Maybe it is a sign of the 1990s, but our weekly Adviser contest for December, on the question of how your bank handles charitable contributions, received far fewer responses than did our November contest on the issue of the in-bank affair.
Still, as one respondent put it to me on the phone (so there would be no written trail of his views), "Most bank managers either have no formal policy on charity or they give to the groups that flatter their own egos. So why would they tell you about their policy for publication in the American Banker?"
As for our contest, several respondents warned that before charitable contributions are made with corporate funds, management must refer to the corporate charter and look at the broad outline of what the company can and can not do.
So bankers must justify gifts to charities by proving to themselves that this group helps maintain the soundness of the community which in turn provides benefit to the bank serving this region.
Similarly, if a banker goes on a board of a charity, contribution of bank funds can be justified if the board membership allows "networking" that can bring in business otherwise not obtainable.
So, as several respondents indicated, long-range self-interest for the bank must be the key to giving. And if such benefits can not be foreseen, then the charitable contribution should be avoided.
As to how to give legitimate contributions, one banker reminded us that coordination is a must. All too often the same high school class or church visits several branches of the bank, seeking a contribution from each. This must be caught.
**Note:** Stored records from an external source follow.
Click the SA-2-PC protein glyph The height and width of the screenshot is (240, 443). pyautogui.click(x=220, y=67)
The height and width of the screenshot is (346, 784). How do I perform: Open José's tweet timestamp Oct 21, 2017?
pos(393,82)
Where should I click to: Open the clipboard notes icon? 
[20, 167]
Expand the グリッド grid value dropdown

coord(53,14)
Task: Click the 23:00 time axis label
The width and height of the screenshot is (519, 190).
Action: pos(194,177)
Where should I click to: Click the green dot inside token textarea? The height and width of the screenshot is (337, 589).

In terms of a general strategy for making contributions, a response from J.S. Nelson, chief executive of the First National Bank in Brewton, Ala., was extremely valuable. He writes:
"My bank is located in a community of approximately 10,000 and has $100 million in assets. About nine years ago we established a charitable trust just for this purpose. At the time, we had only local competition but decided to establish the trust for two main reasons. The first was to do something for our community and to truly be charitable. The second was to get established before any statewide entity came in so we would have a competitive advantage by contributing locally rather than sucking money out of the community. We have now built the trust to over $600,000 and have $30,000 to 40,000 a year in income to donate to local causes. The fund is administered by a group of trustees appointed by our board of directors and we have given away about $200,000 over this period from the income generated by the trust to local school systems, YMCA, library, etc.
"We now have that statewide entity in our town and are getting good publicity for our charitable efforts. We plan to continue adding to this trust as long as bank profits allow. But if we were to quit today, we should always have this trust throwing off a large amount of funds for local giving. This has been a huge success."
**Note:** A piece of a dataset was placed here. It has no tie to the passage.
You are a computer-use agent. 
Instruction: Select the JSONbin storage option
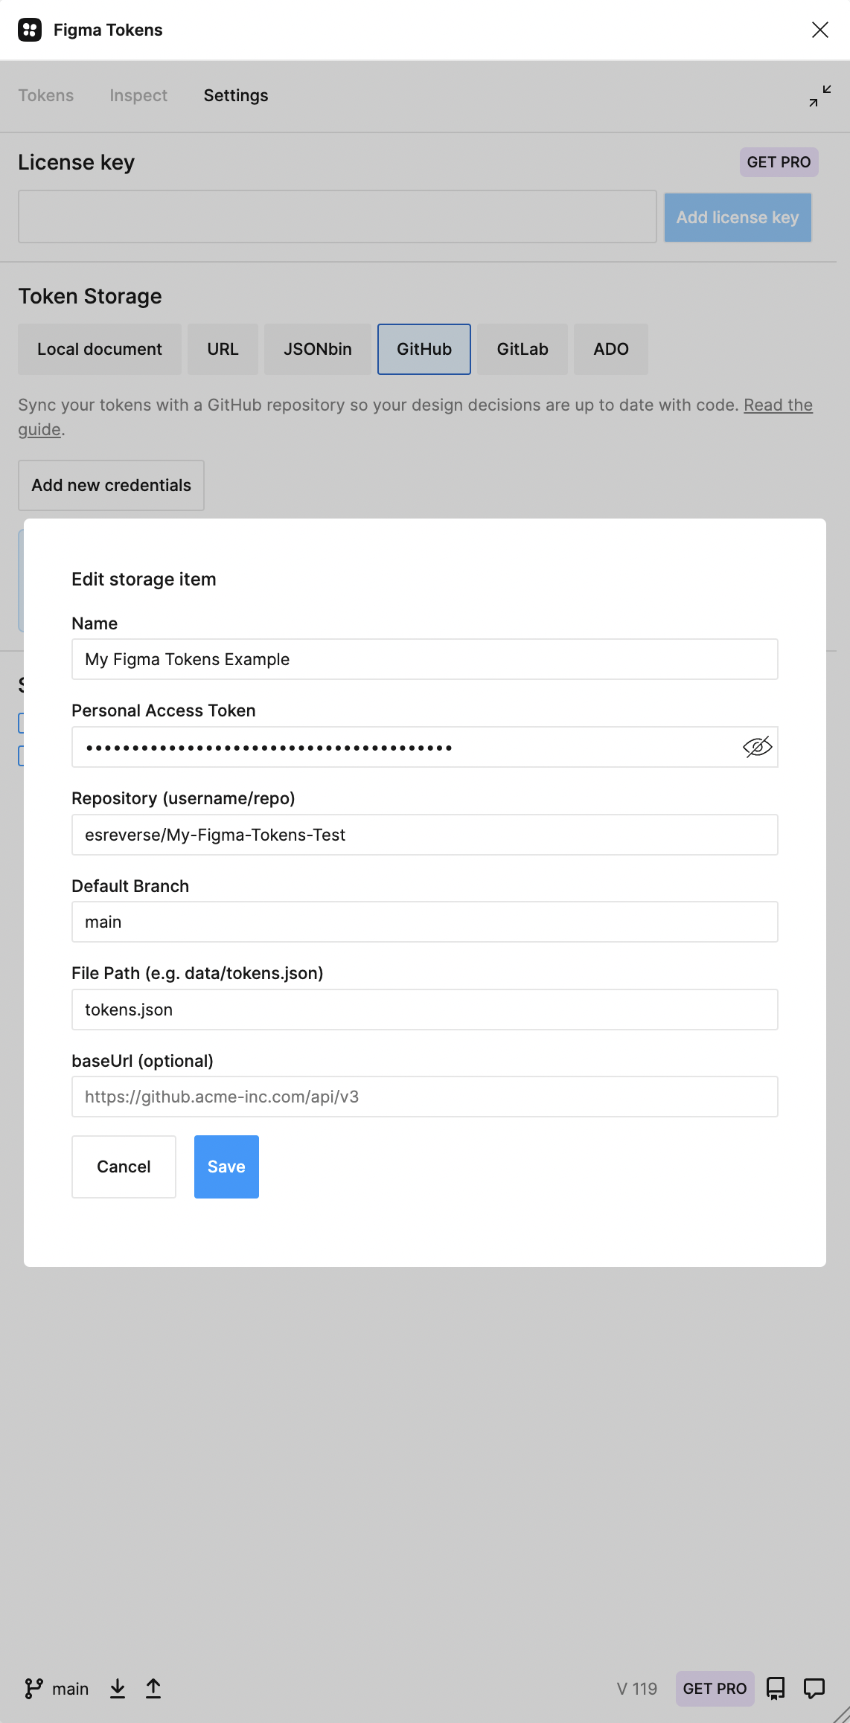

Similarly, both Robert A. Rupel, president of the eastern division of Harrisburg, Pa.-based Dauphin Deposit Corp., and Charles Hackman, corporate vice president of the National Cooperative Bank in Washington, D.C., stressed coordination of giving through a committee established for the purpose.
Dauphin Deposit's committee, headed by the community relations officer and with representation from retail, trust, and commercial lending, meets monthly to consider requests and then prepares a budget consistent with the bank's funding philosophies. Mr. Hackman said his bank has a committee dedicated to determining which charities to support, and also matches employee contributions.
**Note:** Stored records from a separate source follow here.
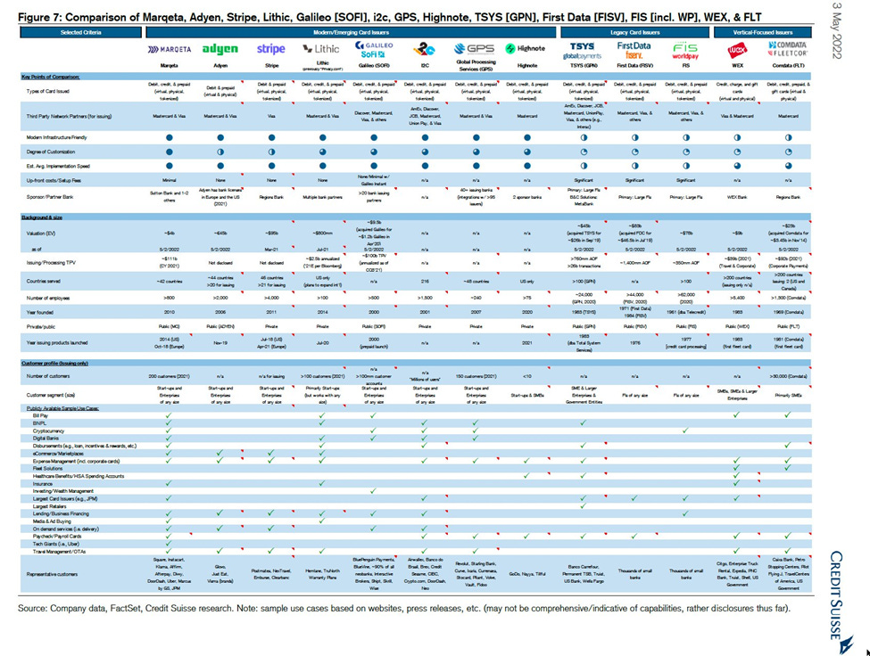
Task: Click the Galileo SoFi logo
Action: [x=372, y=52]
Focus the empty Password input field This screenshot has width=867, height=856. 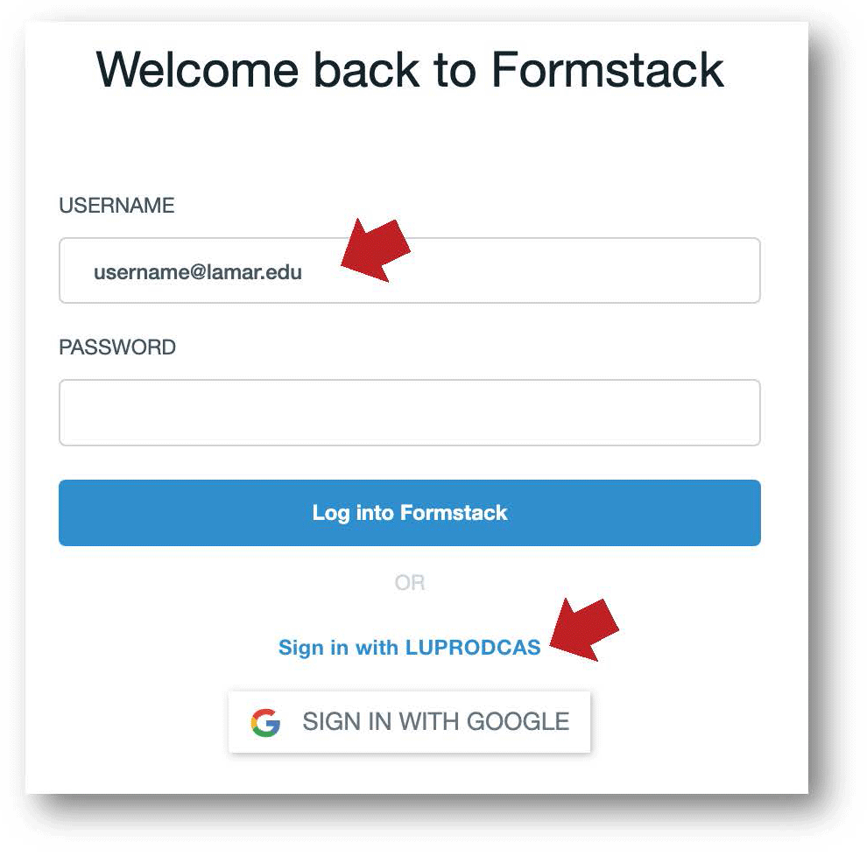tap(409, 412)
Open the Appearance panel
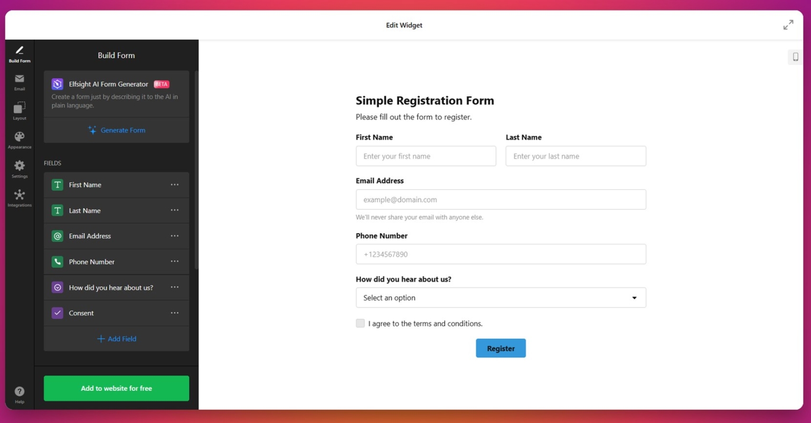Image resolution: width=811 pixels, height=423 pixels. 19,139
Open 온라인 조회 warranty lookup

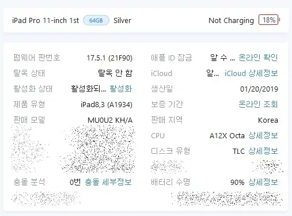point(258,104)
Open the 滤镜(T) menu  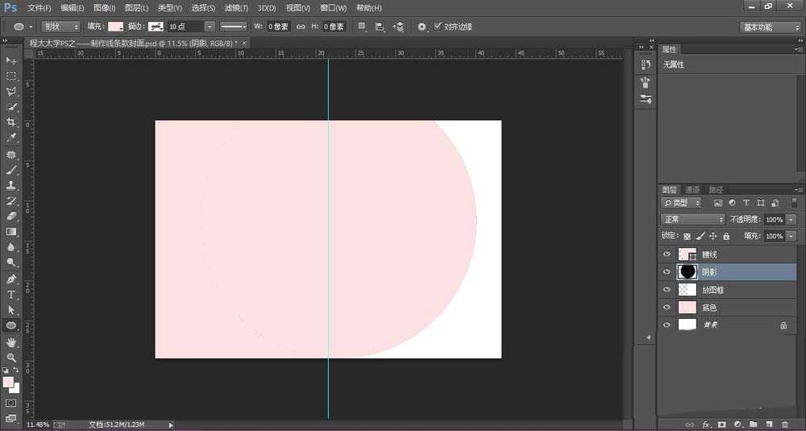(235, 7)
Our best response this month, though, came from Bill Fanter of Aurora, Ill. He writes about charity from the viewpoint of gifts of time and effort rather than money:
"Too often this topic is centered around money. After all, we are a bank. People should remember that a community bank is there to assist and be active in the community. Donations can come in many shapes and sizes. A community bank may offer to sponsor a food drive and give away a free poinsettia for each can of food brought in and then the bank would donate the food to a local food pantry. Banks can also offer contributions to schools in the form of banking classes and banking at school. The perfect way to grow your customer base is start when they are young, like 8 or 9 years old. This is when the value of money and banking actually mean something. Get them hooked on banking at a young age and they will be with you years to come. These are just a couple of ideas which can be supported by an entire staff or just one; the decision is yours."
And we decided to make Mr. Fanter the December winner of our august award: president for the day of the Schmidlap National Bank.